[Provided records — start]

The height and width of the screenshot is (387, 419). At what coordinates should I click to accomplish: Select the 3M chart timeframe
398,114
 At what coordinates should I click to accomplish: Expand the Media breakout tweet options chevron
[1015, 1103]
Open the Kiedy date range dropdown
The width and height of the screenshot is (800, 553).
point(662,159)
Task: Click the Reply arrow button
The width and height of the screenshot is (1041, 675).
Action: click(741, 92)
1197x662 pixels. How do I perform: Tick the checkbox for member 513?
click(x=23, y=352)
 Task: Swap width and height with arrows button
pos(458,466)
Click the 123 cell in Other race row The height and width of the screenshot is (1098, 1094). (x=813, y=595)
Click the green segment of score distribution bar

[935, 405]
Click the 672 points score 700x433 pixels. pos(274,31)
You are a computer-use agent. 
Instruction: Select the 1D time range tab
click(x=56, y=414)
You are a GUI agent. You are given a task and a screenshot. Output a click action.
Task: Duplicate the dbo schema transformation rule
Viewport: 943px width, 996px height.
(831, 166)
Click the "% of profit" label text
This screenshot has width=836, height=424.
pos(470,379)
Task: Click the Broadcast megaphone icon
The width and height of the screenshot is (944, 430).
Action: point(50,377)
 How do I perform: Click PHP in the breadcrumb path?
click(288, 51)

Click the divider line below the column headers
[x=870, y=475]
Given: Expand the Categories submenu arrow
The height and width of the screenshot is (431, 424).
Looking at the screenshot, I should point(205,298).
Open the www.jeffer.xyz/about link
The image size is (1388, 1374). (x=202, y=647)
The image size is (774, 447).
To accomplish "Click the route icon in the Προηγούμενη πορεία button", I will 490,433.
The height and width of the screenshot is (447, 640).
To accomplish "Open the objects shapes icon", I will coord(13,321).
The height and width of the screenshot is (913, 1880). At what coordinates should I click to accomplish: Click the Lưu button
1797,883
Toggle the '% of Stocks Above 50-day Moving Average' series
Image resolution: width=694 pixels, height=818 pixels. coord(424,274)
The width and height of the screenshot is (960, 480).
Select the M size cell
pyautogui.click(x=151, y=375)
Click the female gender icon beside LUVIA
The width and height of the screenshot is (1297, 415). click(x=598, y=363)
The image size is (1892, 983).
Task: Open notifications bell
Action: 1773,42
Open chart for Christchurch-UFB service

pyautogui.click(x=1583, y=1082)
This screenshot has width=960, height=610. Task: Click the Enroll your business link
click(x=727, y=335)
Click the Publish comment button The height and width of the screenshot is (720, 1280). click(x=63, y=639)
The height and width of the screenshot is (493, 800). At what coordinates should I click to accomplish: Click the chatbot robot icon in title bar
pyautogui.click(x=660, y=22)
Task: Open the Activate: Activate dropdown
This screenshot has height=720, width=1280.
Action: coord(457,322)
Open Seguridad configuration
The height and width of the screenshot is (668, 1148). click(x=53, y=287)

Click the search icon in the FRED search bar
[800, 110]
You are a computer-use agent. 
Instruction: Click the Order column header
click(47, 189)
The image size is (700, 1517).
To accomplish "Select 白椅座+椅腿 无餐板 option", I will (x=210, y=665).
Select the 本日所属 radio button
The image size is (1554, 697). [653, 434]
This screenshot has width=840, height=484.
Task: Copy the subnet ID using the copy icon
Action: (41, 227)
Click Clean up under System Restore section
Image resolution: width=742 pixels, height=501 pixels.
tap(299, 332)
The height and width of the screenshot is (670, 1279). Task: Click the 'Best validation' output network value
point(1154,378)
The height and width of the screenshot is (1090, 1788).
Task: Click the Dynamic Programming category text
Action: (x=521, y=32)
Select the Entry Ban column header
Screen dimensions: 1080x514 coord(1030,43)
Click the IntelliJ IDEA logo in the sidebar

[Provided records — finish]

### Try it
The full set of records above is to be printed again verbatim.

### Task output
The height and width of the screenshot is (387, 419). At what coordinates should I click to accomplish: Select the 3M chart timeframe
398,114
 At what coordinates should I click to accomplish: Expand the Media breakout tweet options chevron
[1015, 1103]
Open the Kiedy date range dropdown
The width and height of the screenshot is (800, 553).
point(662,159)
Task: Click the Reply arrow button
The width and height of the screenshot is (1041, 675).
Action: click(741, 92)
1197x662 pixels. How do I perform: Tick the checkbox for member 513?
click(x=23, y=352)
 Task: Swap width and height with arrows button
pos(458,466)
Click the 123 cell in Other race row The height and width of the screenshot is (1098, 1094). (x=813, y=595)
Click the green segment of score distribution bar

[935, 405]
Click the 672 points score 700x433 pixels. pos(274,31)
You are a computer-use agent. 
Instruction: Select the 1D time range tab
click(x=56, y=414)
You are a GUI agent. You are given a task and a screenshot. Output a click action.
Task: Duplicate the dbo schema transformation rule
Viewport: 943px width, 996px height.
(831, 166)
Click the "% of profit" label text
This screenshot has width=836, height=424.
pos(470,379)
Task: Click the Broadcast megaphone icon
The width and height of the screenshot is (944, 430).
Action: point(50,377)
 How do I perform: Click PHP in the breadcrumb path?
click(288, 51)

Click the divider line below the column headers
[x=870, y=475]
Given: Expand the Categories submenu arrow
The height and width of the screenshot is (431, 424).
Looking at the screenshot, I should point(205,298).
Open the www.jeffer.xyz/about link
The image size is (1388, 1374). (x=202, y=647)
The image size is (774, 447).
To accomplish "Click the route icon in the Προηγούμενη πορεία button", I will 490,433.
The height and width of the screenshot is (447, 640).
To accomplish "Open the objects shapes icon", I will coord(13,321).
The height and width of the screenshot is (913, 1880). At what coordinates should I click to accomplish: Click the Lưu button
1797,883
Toggle the '% of Stocks Above 50-day Moving Average' series
Image resolution: width=694 pixels, height=818 pixels. coord(424,274)
The width and height of the screenshot is (960, 480).
Select the M size cell
pyautogui.click(x=151, y=375)
Click the female gender icon beside LUVIA
The width and height of the screenshot is (1297, 415). click(x=598, y=363)
The image size is (1892, 983).
Task: Open notifications bell
Action: 1773,42
Open chart for Christchurch-UFB service

pyautogui.click(x=1583, y=1082)
This screenshot has width=960, height=610. Task: Click the Enroll your business link
click(x=727, y=335)
Click the Publish comment button The height and width of the screenshot is (720, 1280). click(x=63, y=639)
The height and width of the screenshot is (493, 800). At what coordinates should I click to accomplish: Click the chatbot robot icon in title bar
pyautogui.click(x=660, y=22)
Task: Open the Activate: Activate dropdown
This screenshot has height=720, width=1280.
Action: coord(457,322)
Open Seguridad configuration
The height and width of the screenshot is (668, 1148). click(x=53, y=287)

Click the search icon in the FRED search bar
[800, 110]
You are a computer-use agent. 
Instruction: Click the Order column header
click(47, 189)
The image size is (700, 1517).
To accomplish "Select 白椅座+椅腿 无餐板 option", I will (x=210, y=665).
Select the 本日所属 radio button
The image size is (1554, 697). [653, 434]
This screenshot has width=840, height=484.
Task: Copy the subnet ID using the copy icon
Action: (41, 227)
Click Clean up under System Restore section
Image resolution: width=742 pixels, height=501 pixels.
tap(299, 332)
The height and width of the screenshot is (670, 1279). Task: Click the 'Best validation' output network value
point(1154,378)
The height and width of the screenshot is (1090, 1788).
Task: Click the Dynamic Programming category text
Action: (x=521, y=32)
Select the Entry Ban column header
Screen dimensions: 1080x514 coord(1030,43)
Click the IntelliJ IDEA logo in the sidebar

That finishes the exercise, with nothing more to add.